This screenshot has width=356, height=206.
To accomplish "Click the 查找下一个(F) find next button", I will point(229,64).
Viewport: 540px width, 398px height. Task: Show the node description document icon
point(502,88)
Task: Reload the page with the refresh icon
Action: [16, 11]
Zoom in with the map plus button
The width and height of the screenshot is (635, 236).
____________
• Exercise objective: List every line of the listing above that contains the string "width". Case counts.

• Solution for this task:
This screenshot has width=356, height=206.
Viewport: 540px width, 398px height. Task: Show the node description document icon
The width and height of the screenshot is (635, 236).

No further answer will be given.